- _WHAT TO PRODUCE_
After finding "This screenshot has height=1080, width=1920." in the data, write out its line and all following lines without change, up to and including the last one. Leave out pictures.

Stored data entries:
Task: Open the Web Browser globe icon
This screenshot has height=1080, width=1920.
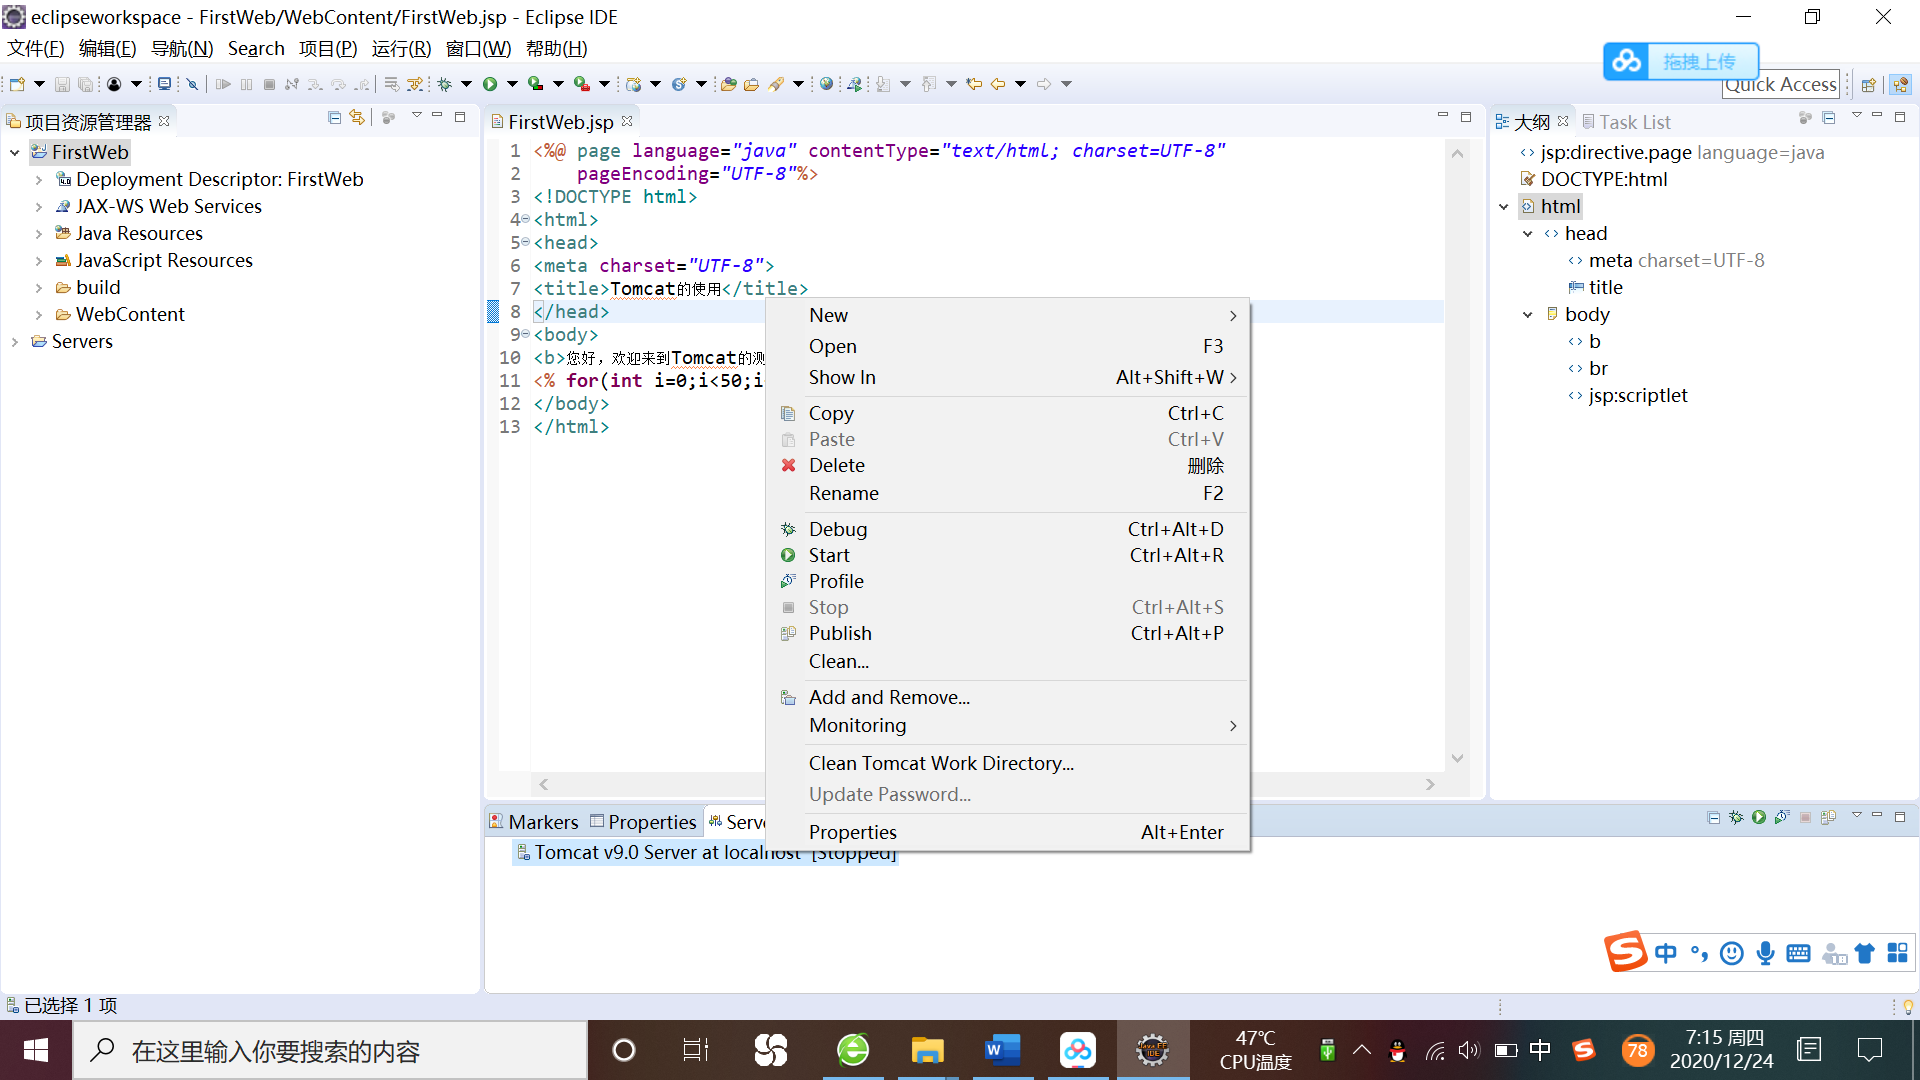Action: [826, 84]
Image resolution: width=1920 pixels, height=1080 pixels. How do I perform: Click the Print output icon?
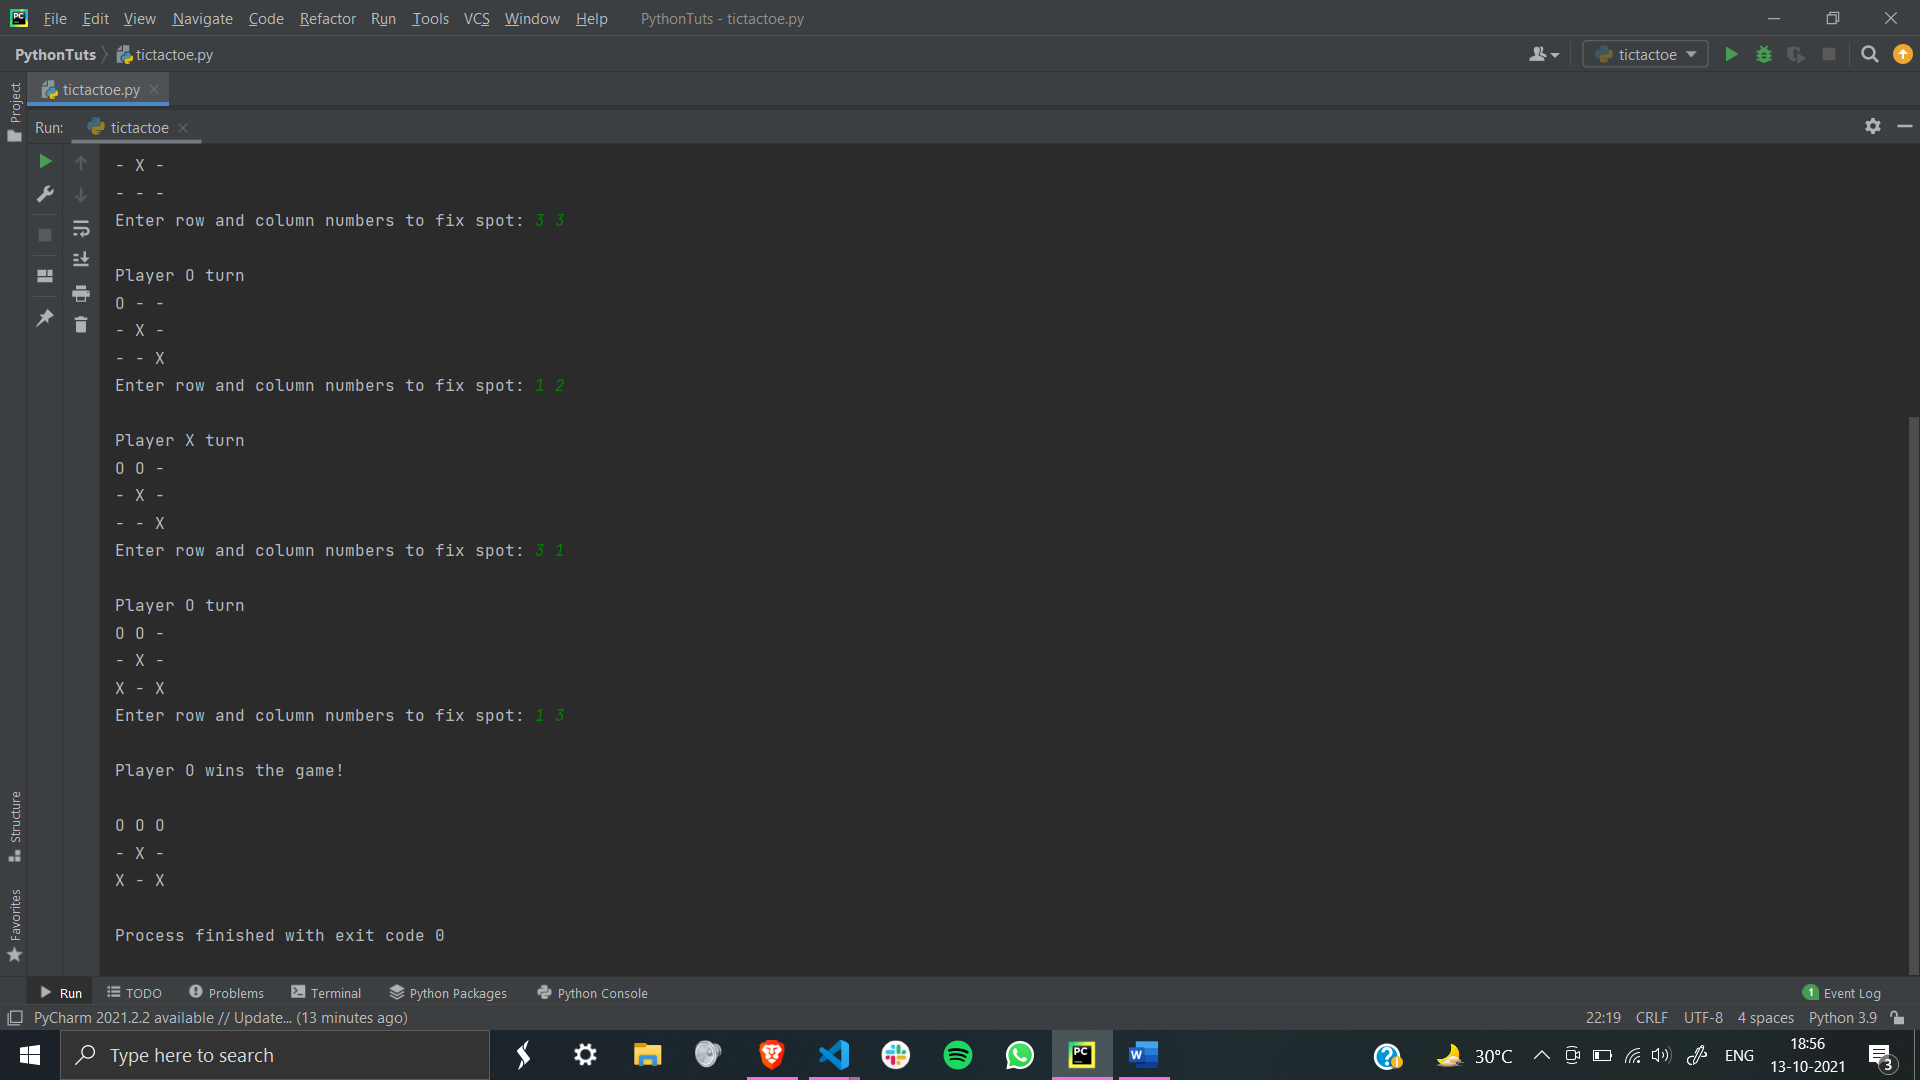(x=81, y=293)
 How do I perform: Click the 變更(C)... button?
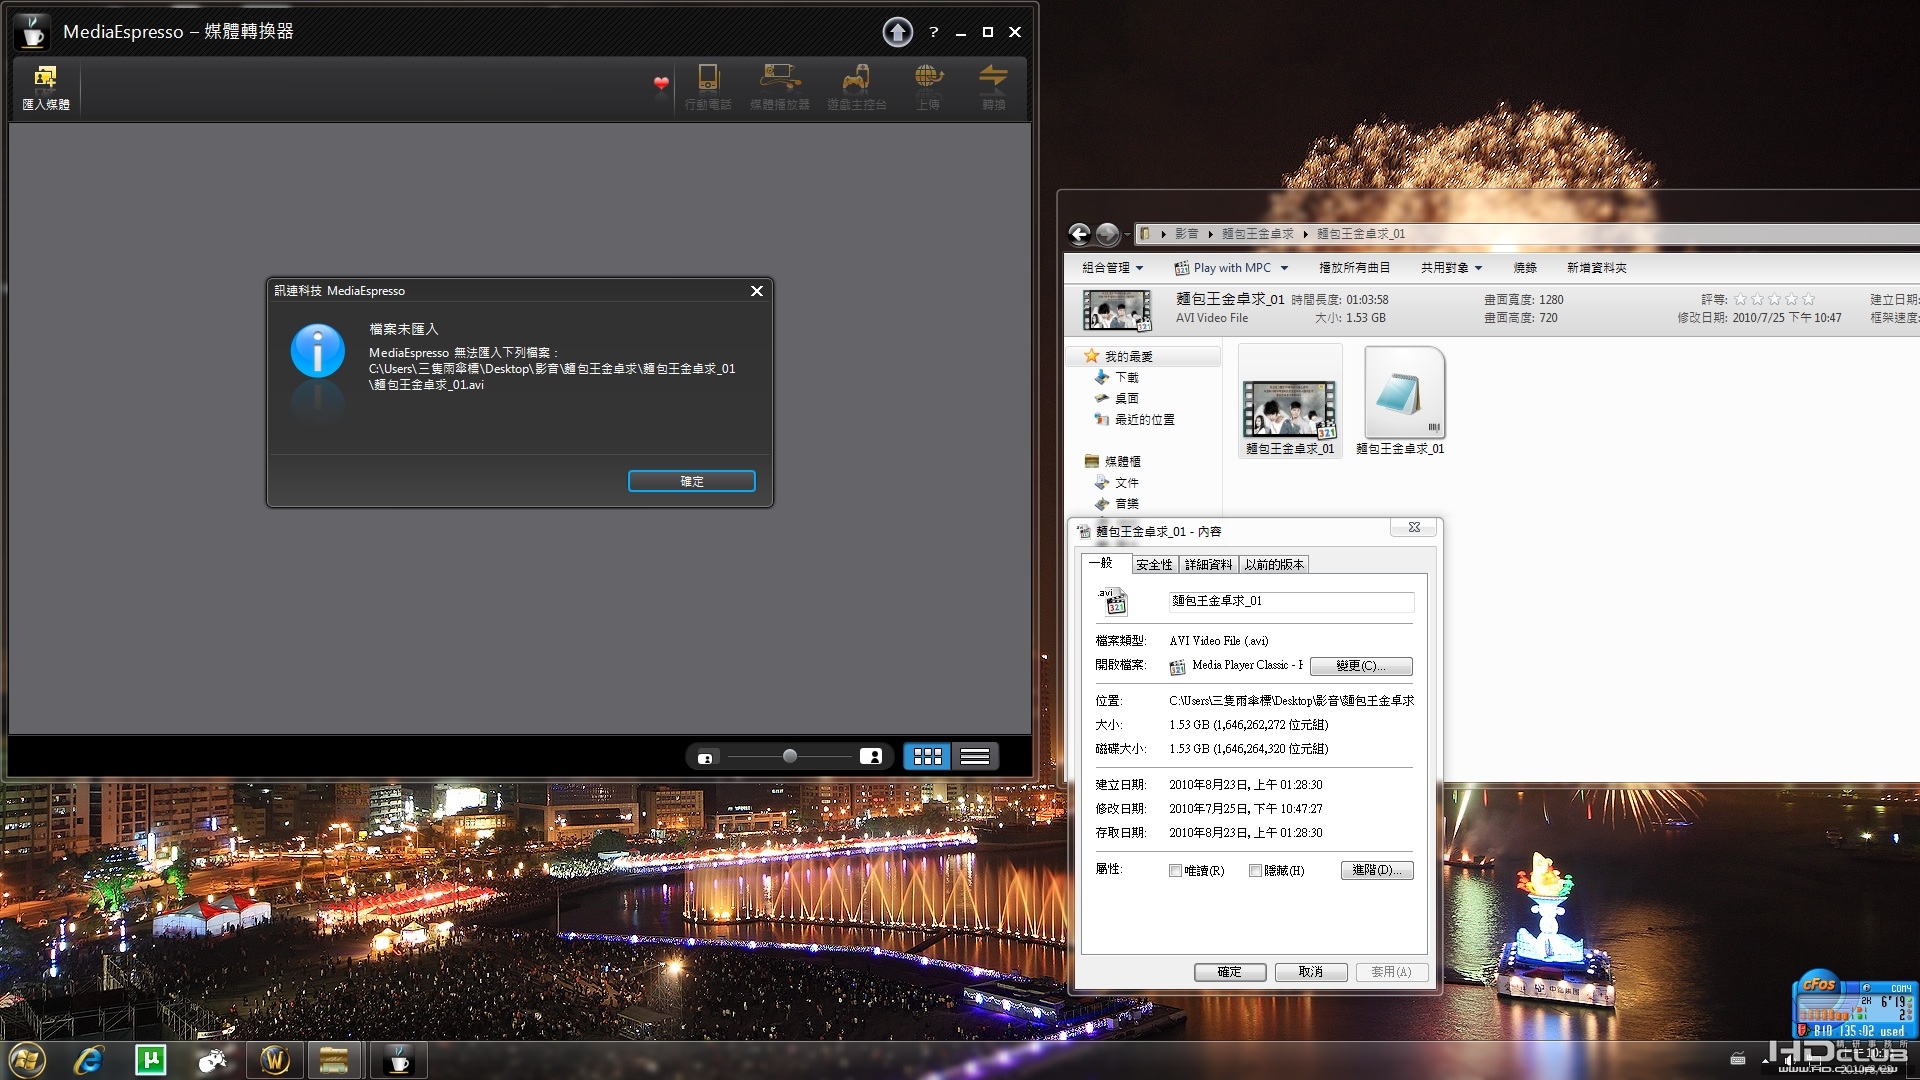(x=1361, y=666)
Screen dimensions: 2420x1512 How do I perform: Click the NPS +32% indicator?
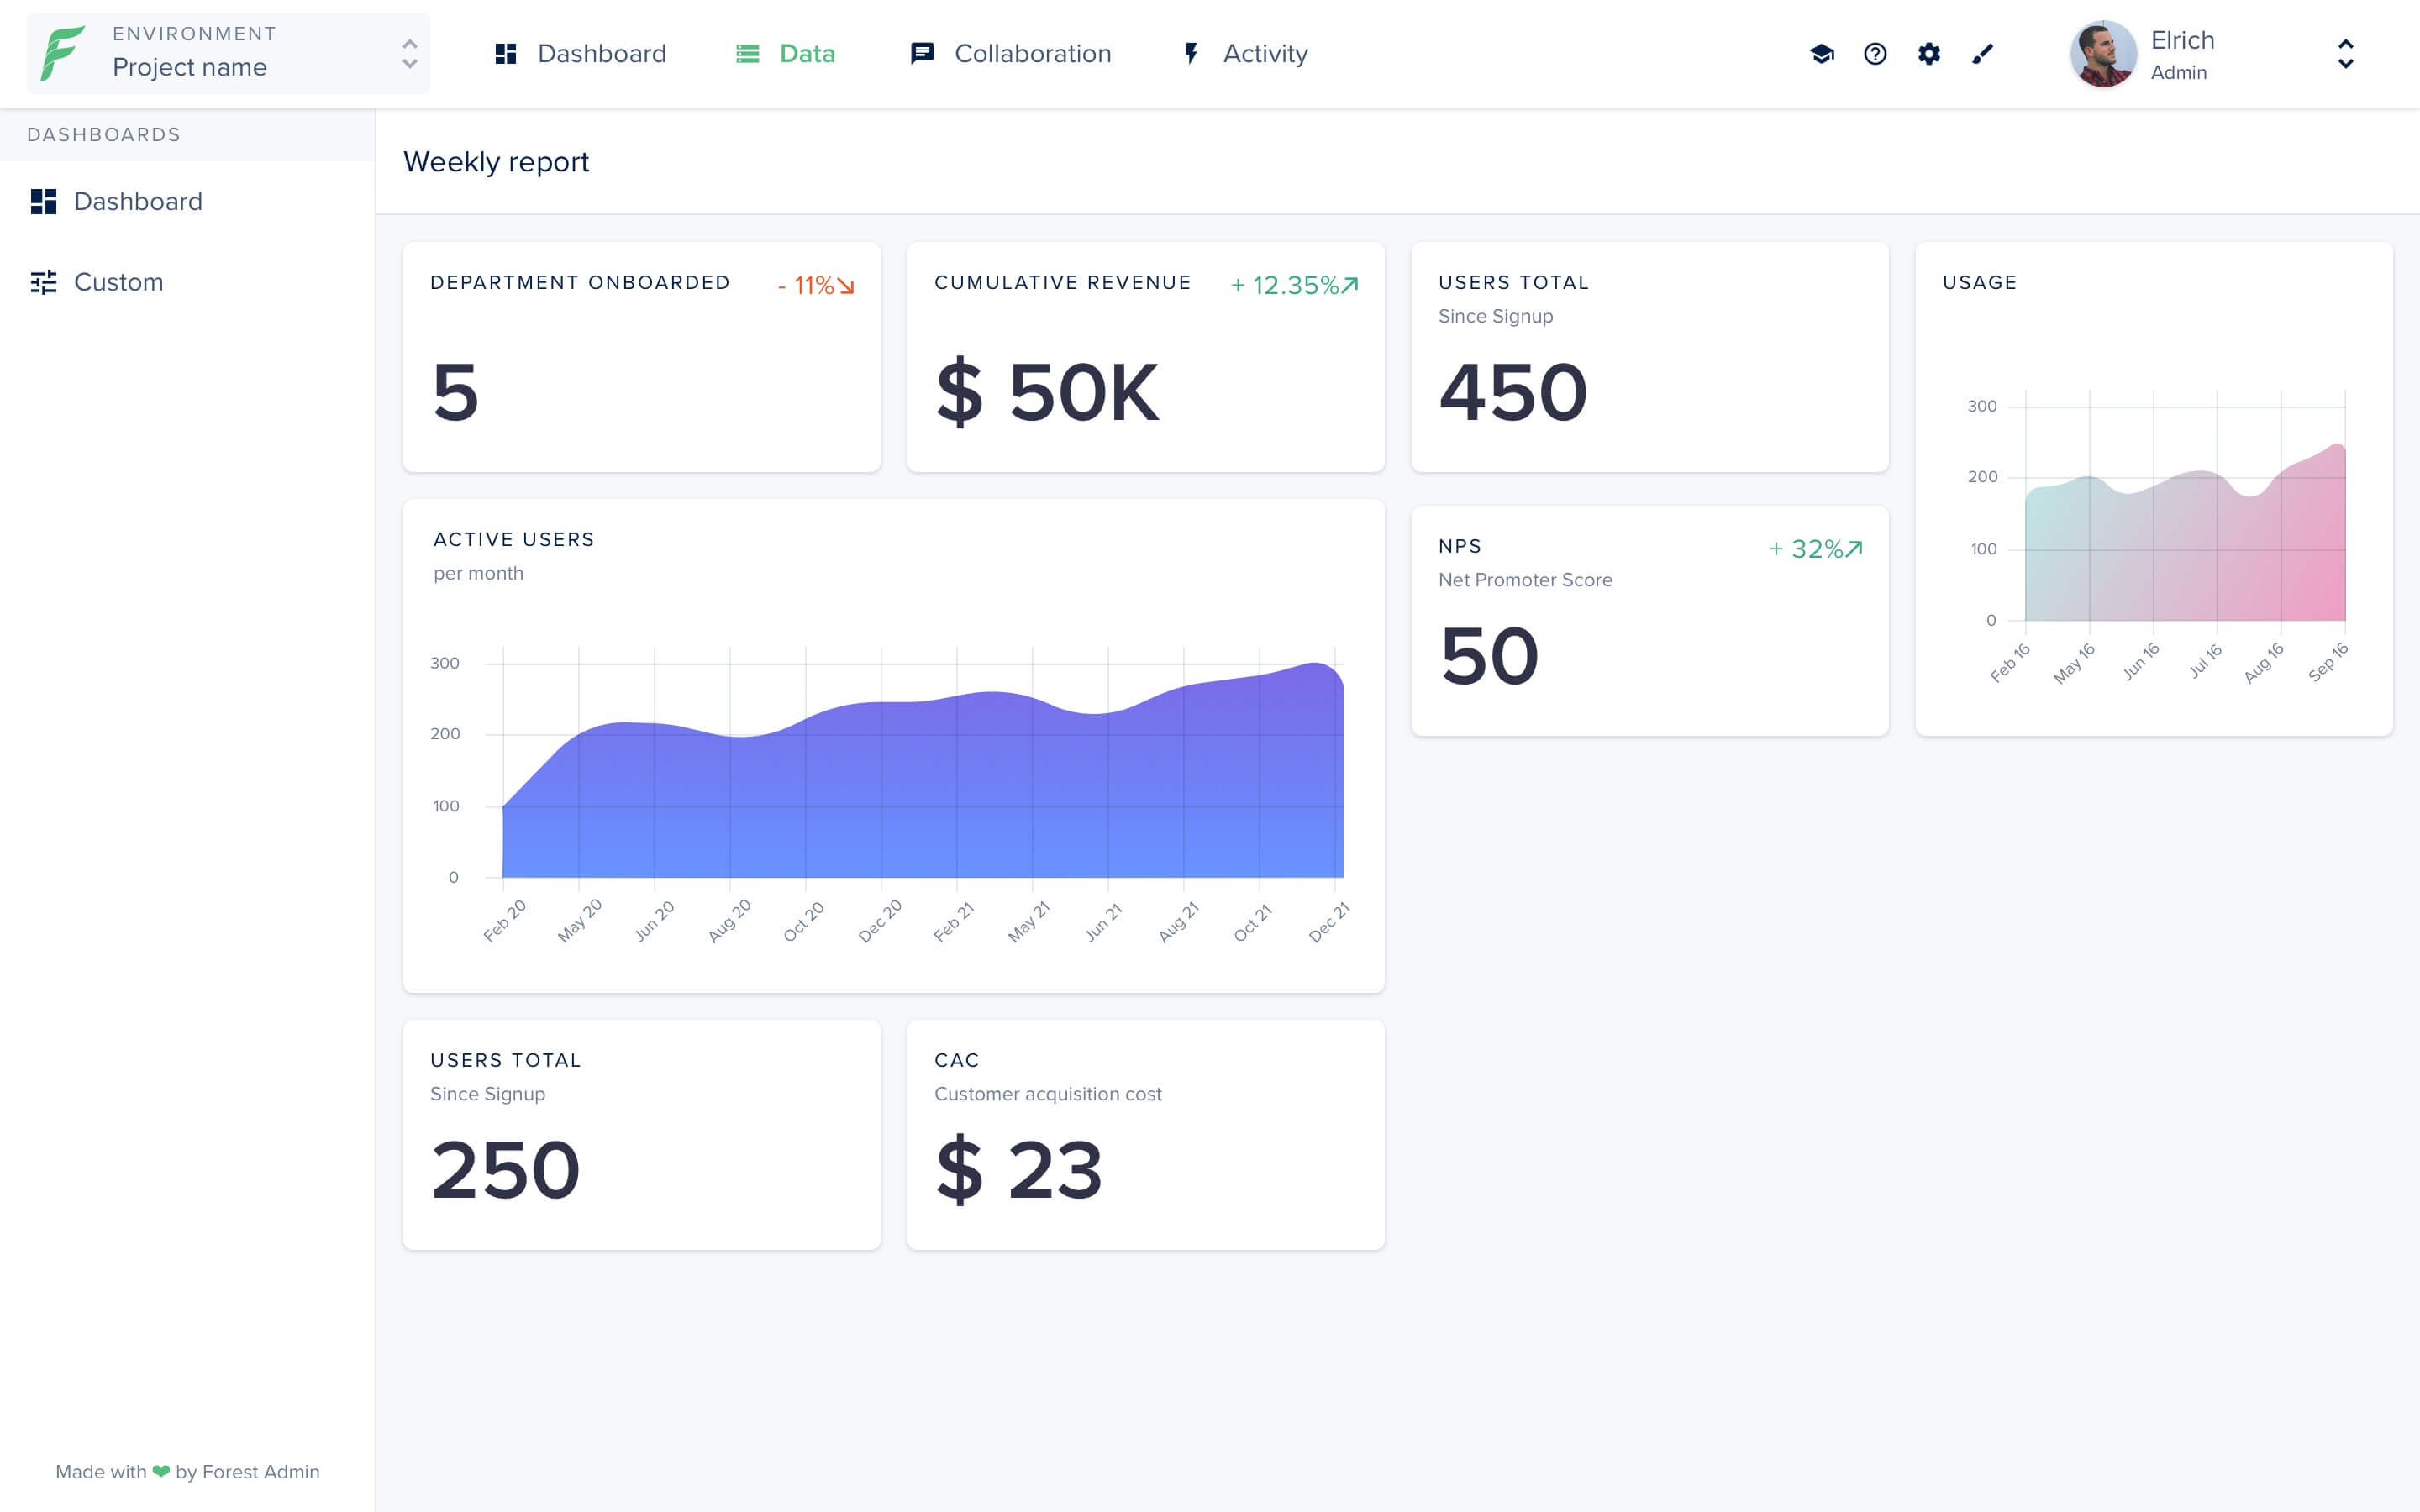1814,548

- _ANSWER TO THE EXERCISE_
This screenshot has height=1080, width=1920.
Action: [826, 84]
Image resolution: width=1920 pixels, height=1080 pixels. How do I perform: Click the Print output icon?
(x=81, y=293)
 How do I perform: Click the 變更(C)... button?
(x=1361, y=666)
Screen dimensions: 2420x1512 How do I perform: Click the NPS +32% indicator?
1814,548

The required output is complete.